It is essential for the sensual element to be included in some way or another in any work of art.’

These words were written by Mark Rothko, the most sensual of abstract artists (in his paintings, at any rate).

The sensual dimension is vitally important to art exhibitions like it is to the artwork itself.

The exhibition is that decisive moment that allows you to understand how an artist creates, how he evolves, how his life can influence his work and, above all, whether he is relevant or not (you’re allowed to change your mind from one exhibition to the next) through the twists and turns of art history.


A successful exhibition is not a grouping of famous names, nor is it a performance about the number of works that one has managed to borrow.

It is the combination of the works of art themselves and the coherent hanging that narrates and completes the former through the spatial organisation of its subject.

It is theory put into space.

But there is a world of difference between theory and questions of space.

At the Royal Academy in London, David Anfam, a specialist in Abstract Expressionists and especially in Rothko is co-curator of a huge feat of an exhibition, bringing together a total of 150 works to illustrate its subject.

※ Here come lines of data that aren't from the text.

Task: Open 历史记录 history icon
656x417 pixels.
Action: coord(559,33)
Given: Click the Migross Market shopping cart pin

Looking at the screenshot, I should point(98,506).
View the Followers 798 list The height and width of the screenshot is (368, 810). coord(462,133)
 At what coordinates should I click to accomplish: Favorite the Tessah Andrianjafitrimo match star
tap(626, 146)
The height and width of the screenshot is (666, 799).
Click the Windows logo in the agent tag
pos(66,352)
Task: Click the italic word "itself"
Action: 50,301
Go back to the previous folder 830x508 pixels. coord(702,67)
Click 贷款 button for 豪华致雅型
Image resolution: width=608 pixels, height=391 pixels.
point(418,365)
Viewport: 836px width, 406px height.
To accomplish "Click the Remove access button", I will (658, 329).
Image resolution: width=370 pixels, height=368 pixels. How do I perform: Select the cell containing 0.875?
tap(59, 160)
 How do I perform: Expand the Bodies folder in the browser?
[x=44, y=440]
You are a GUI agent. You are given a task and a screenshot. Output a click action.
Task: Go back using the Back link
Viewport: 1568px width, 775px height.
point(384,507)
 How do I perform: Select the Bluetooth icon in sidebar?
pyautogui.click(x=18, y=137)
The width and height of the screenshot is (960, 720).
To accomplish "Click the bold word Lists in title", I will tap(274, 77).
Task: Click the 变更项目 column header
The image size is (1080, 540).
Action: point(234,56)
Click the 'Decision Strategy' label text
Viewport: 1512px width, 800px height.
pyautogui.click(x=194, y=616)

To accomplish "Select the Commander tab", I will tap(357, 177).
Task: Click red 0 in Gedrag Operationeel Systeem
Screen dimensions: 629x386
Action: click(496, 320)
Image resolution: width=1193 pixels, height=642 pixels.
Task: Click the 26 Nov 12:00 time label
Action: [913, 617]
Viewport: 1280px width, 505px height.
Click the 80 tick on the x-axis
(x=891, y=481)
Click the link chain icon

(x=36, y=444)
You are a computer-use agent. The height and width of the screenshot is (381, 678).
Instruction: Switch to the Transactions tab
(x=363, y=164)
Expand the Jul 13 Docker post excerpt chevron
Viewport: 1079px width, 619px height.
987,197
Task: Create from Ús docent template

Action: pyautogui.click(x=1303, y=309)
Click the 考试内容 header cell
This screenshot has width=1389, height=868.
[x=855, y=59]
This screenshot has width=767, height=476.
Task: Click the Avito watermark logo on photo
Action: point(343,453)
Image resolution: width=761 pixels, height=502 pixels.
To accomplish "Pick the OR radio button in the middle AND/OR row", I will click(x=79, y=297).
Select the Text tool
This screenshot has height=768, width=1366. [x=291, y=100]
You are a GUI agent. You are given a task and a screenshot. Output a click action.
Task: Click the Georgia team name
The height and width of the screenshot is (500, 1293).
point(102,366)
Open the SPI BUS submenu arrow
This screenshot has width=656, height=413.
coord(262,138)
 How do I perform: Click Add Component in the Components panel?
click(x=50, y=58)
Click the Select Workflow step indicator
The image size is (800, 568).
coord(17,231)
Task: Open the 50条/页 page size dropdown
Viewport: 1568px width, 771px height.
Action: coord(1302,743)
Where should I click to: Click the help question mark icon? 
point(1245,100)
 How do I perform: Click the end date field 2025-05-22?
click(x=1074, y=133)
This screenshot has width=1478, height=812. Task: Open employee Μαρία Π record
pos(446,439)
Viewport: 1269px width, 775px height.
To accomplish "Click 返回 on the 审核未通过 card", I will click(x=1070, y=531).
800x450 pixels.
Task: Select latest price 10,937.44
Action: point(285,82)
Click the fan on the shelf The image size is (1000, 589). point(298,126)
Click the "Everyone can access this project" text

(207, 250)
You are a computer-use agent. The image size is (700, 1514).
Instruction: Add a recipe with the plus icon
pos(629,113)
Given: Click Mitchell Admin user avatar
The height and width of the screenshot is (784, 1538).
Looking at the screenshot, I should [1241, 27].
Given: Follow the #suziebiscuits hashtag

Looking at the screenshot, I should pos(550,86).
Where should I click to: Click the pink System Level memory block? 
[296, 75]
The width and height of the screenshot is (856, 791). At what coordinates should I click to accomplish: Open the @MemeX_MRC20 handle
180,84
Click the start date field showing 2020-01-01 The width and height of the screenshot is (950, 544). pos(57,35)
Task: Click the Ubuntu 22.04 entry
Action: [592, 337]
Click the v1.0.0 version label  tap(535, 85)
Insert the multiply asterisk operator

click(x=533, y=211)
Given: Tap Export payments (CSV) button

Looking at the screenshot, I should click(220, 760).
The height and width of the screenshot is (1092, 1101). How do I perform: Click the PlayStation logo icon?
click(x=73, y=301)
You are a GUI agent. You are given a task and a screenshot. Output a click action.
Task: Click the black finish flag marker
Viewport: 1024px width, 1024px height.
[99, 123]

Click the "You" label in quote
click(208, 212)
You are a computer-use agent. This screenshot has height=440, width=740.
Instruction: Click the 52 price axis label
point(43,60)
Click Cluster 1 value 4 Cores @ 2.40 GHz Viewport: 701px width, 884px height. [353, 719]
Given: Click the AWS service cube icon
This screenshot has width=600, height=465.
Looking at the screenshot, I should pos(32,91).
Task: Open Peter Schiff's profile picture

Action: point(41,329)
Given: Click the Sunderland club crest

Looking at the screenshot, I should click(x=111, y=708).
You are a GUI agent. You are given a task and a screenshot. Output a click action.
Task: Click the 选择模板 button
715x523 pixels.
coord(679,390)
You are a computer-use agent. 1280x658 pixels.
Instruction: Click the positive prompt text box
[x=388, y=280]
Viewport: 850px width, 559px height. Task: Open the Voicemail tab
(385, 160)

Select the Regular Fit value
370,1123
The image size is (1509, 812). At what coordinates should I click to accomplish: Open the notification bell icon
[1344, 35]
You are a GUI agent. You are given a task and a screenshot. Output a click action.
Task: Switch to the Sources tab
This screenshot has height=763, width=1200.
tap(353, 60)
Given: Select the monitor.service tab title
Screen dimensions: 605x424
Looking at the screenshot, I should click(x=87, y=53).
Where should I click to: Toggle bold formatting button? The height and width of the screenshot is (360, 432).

Some groups of works  gathered for the occasion like the Clyfford Stills  and the Pollocks are exceptional.

Rarely do feel, as you do here, the dance that Pollock conveys in painting.

In the space dedicated to  Pollock , you can read the following about the drip paintings (that include the extraordinary six-metre-long ‘Mural’ (1959) which made the journey from Iowa City and the ‘Blue Poles’ (1952) all the way from Canberra): ‘Pollock described these extraordinary traceries as energy and motion made visible, memories arrested in space’.

The exhibition contains 19 works by Jackson Pollock.
In the press release, the curator declares: ‘[the exhibition] brings together some of the most iconic works from around the world in a display that is unlikely to be repeated in our lifetime.’

I’ve rarely heard so much ‘cooing’ from visitors as I did about this exhibition.

It is  imagined in such a way that the rooms or sections of rooms are organised chronologically, here by artist, there by style, and at other times in the confrontation of sculpture and painting.

Take for example Franz Kline: if one room titled ‘Violent Mark’ is almost exclusively dedicated to him, he can also be located in Room 1 (Introduction and Early Work) and in Room 9 (Darkness Visible). It is perhaps in relation to this artist that you feel most violently the distinct lack of space.

It’s not that the Royal Academy is small. I remember an Anish Kapoor exhibition here featuring monumental artworks of a different kind. And the ceilings are not exactly low either.


Simply you feel a sort of forgetfulness for the subject at hand: the motion and the space.

American Abstract Expressionist painting has ‘eyes bigger than its stomach’.

Gone are the cramped formats of the Europeans modern masters. In the New World the trees are colossal, the buildings too, the landscapes infinite.

Kline and the others gaze up to the sky and out into space.

The paintings playing tag here are almost the death of this spirit of freedom.

They’ve stopped breathing.

The definitive proof is in the last room, which looks like a waste collection centre for Abstract Expressionism.

Its title is ‘Late Work’ and is introduced in the following fashion: ‘In their final phases, the Abstract Expressionists true to their individualism, gravitated in disparate directions.’

And thus we find a mish-mash of paintings hung with no harmony, from Philip Guston, who dared to return to figurative work in 1970, to Joan Mitchell from 1979, passing through de Kooning from 1975. The paintings insult each other. (And there is no press photos or videos available for this room)

The artists are excellent nonetheless. It’s a pity.

Perhaps the hanging would have benefitted from fewer works.

Perhaps the Spanish version of the show next February in the Guggenheim in Bilbao, a building designed for contemporary art, will be more harmonious.

 Until 2 january. www.royalacademy.org.uk.